Оперный дом с превеликим рвением и тщанием выскоблили, вычистили, подштукатурили морщинистый, как лицо увядающего сановника, фасад, и дом словно помолодел, вспомнив свое былое могущество. Кошки, выпущенные в его подвалы и апартаменты, довершили большое дело: крысы были утишины, а Оперный дом готов к приему большого двора. А чтоб окончательно изничтожить едкие кошачьи и мышиные ароматы, три дня и три ночи курили служивые люди ладан и восточные благовония.
И настал день!
Пламя сотен восковых свечей искрилось разноцветьем в хрустальных подвесках, играло в алмазах и рубинах знатных смотрельщиков, переливалось трепетными волнами в муаровых лентах. От запаха ладана, воска, благовоний, от сверкания камней и хрусталя все казалось нереальным, сказочным.
«Господи, дай силы…» — прошептал про себя Федор. Сумароков молча перекрестил его и только пошевелил губами.
Выходя на сцену, Федор зацепился плащом за гвоздь и в недоумении остановился. Все решали мгновения. И Федор не растерялся: вперив свой горящий взор в зрителей, он незаметно потянул плащ на себя. В совершенной тишине раздался жуткий треск. Зрители онемели. И тогда Федор повернул бледное, словно мел, лицо к Гостомыслу.
Мой друг! известен ли о брате ты моём?..
Алеша Попов — Гостомысл посмотрел в глаза Федора — и растерялся. Ему нужно было собраться с духом, чтобы ответить наконец:
Известен, государь! известен я о всем.
И Федор перестал чувствовать, где он, — на земле или на небесах, его не существовало вообще, как не существовало и самого князя российского Синава: весь мир был объят одним огромным ужасом, порожденным «злейшей фурией, изверженной из ада». Глухой подземный рокот вулкана выбрасывал вдруг кипящую огненную лаву страстей и вновь глухо бурлил, затихая, и тогда сквозь него пробивался чистый голос журчащего родника. И эти перепады гордыни и отчаяния, величия и падения то вздымали на гребень кипящей волны, то низвергали в пропасть, и каждый миг грозил пловцу гибелью.

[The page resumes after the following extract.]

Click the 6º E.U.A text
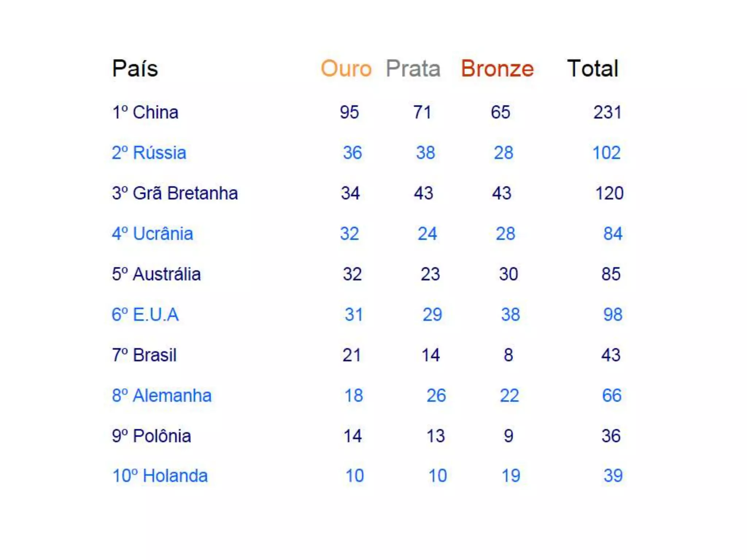 (x=145, y=315)
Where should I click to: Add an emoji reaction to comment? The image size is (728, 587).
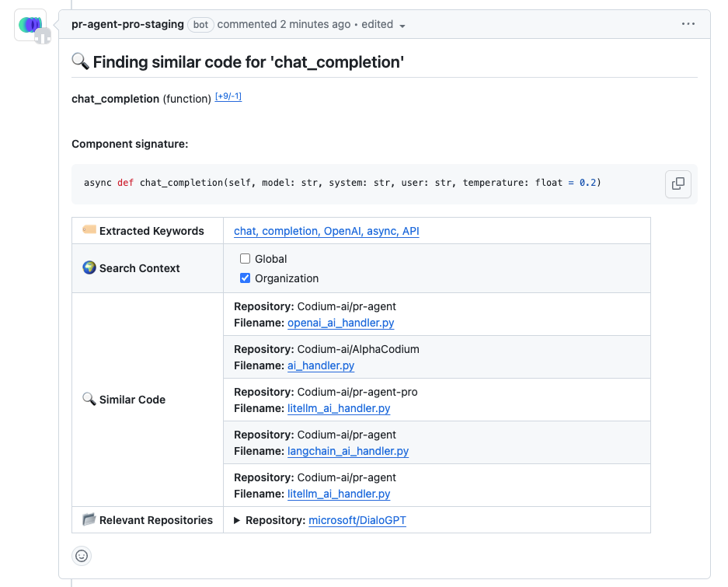pos(82,555)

Разлей свои валы, о Волхов, на брега…
И шумным стоном вод вещай вину Синава…
Федор не знал, как закончит свой монолог, и не хотел знать этого — он жил, и жизнь эта принадлежала теперь не ему, но небесам.

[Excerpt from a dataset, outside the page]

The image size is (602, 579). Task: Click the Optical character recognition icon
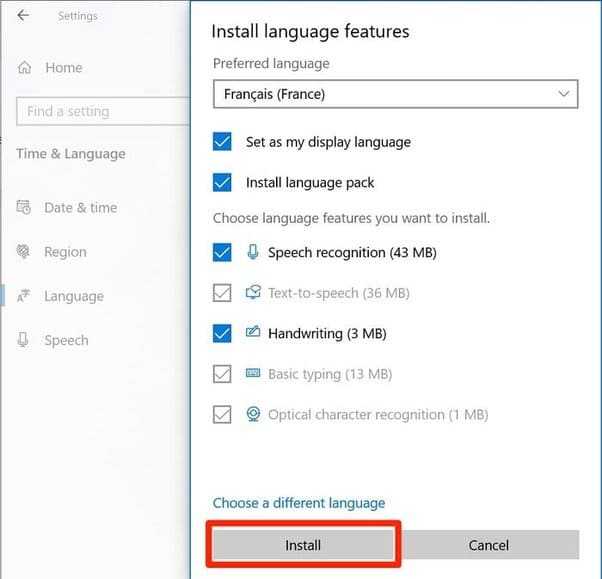[252, 414]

Карай мя, небо: я погибель в дар приемлю —
Рази, губи, греми, бросай огонь на землю!
Сумароков плакал за кулисами и не вытирал слез. Когда Федор закончил, он, забыв все приличия и придворную этику, не выдержал, выбежал на сцену, обхватил его за плечи и уткнулся лицом в горячую, тяжело дышавшую грудь. Зал неистовствовал, словно забыв о присутствии императрицы, — сейчас было бы неприличным сдерживать свои чувства. И не один из сановных понял, видно, в ту пору, что театр не забава.
— Вы довольны игрой, Катрин?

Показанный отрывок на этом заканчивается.